* _DESCRIPTION OF THE TASK_
Leave out the pictures and print the records below exactly.

* _EXCERPTED RECORDS_

=====

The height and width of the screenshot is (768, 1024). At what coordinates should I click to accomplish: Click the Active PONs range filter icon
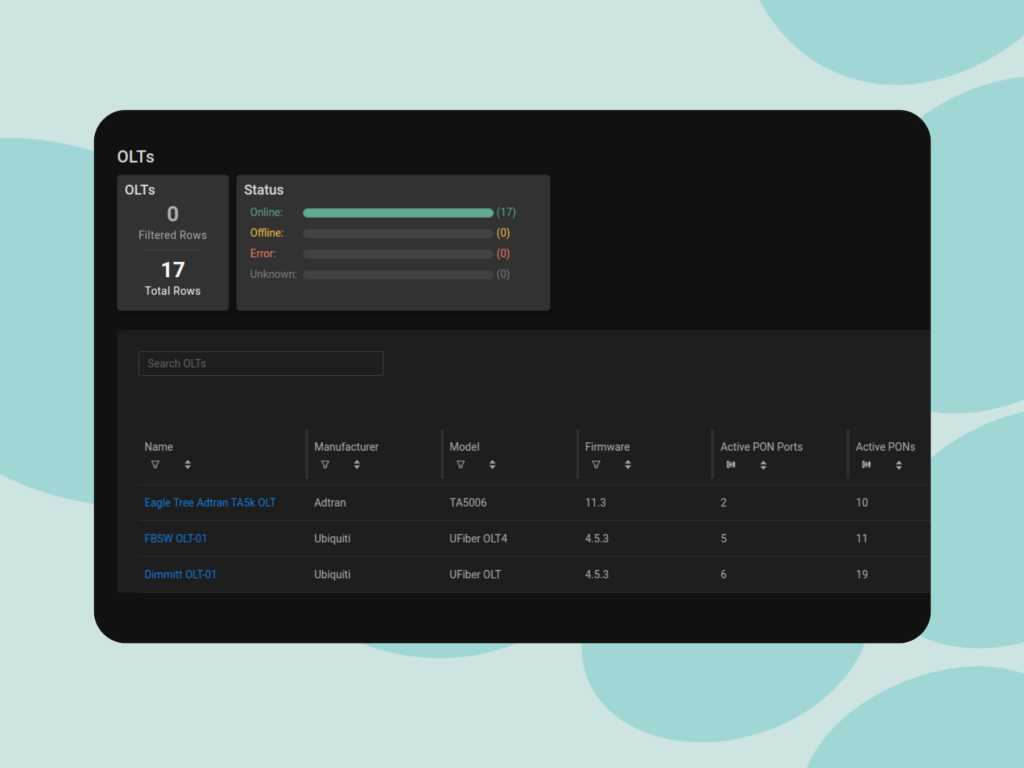pyautogui.click(x=866, y=465)
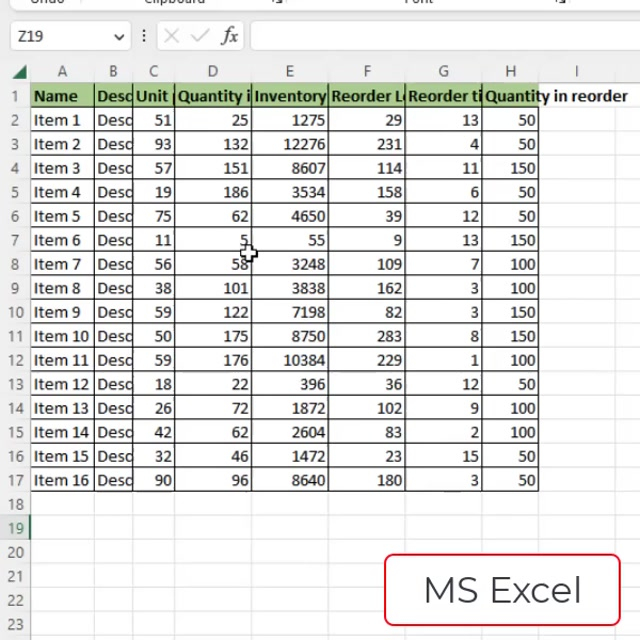
Task: Click the Name header cell
Action: pos(62,96)
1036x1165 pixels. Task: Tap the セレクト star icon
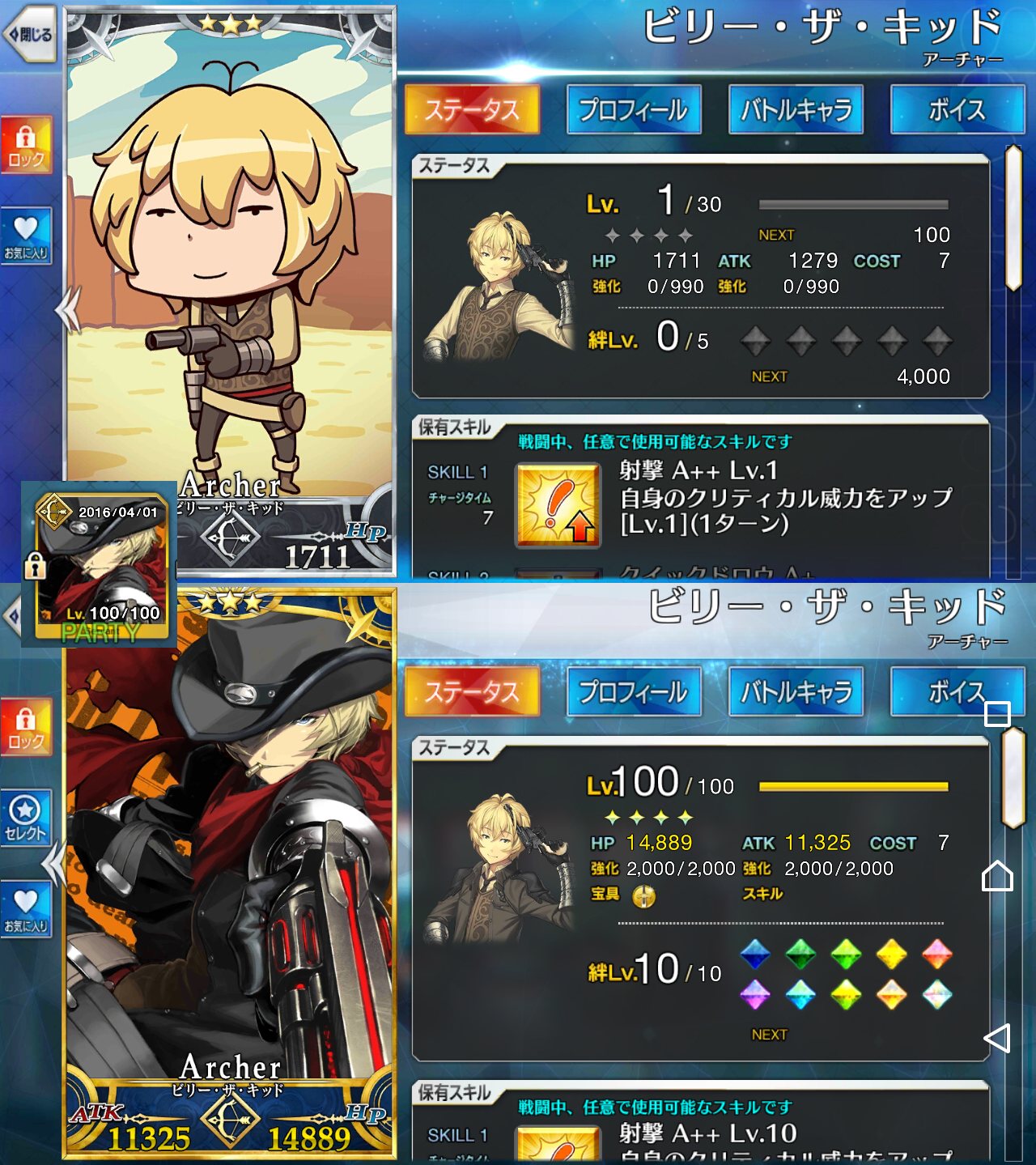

=====

* _OUTPUT OF THE TASK_
The height and width of the screenshot is (768, 1024). At what coordinates should I click to accomplish: Click the Active PONs range filter icon
pyautogui.click(x=866, y=465)
Task: Click the Name header cell
Action: pos(62,96)
1036x1165 pixels. Task: Tap the セレクト star icon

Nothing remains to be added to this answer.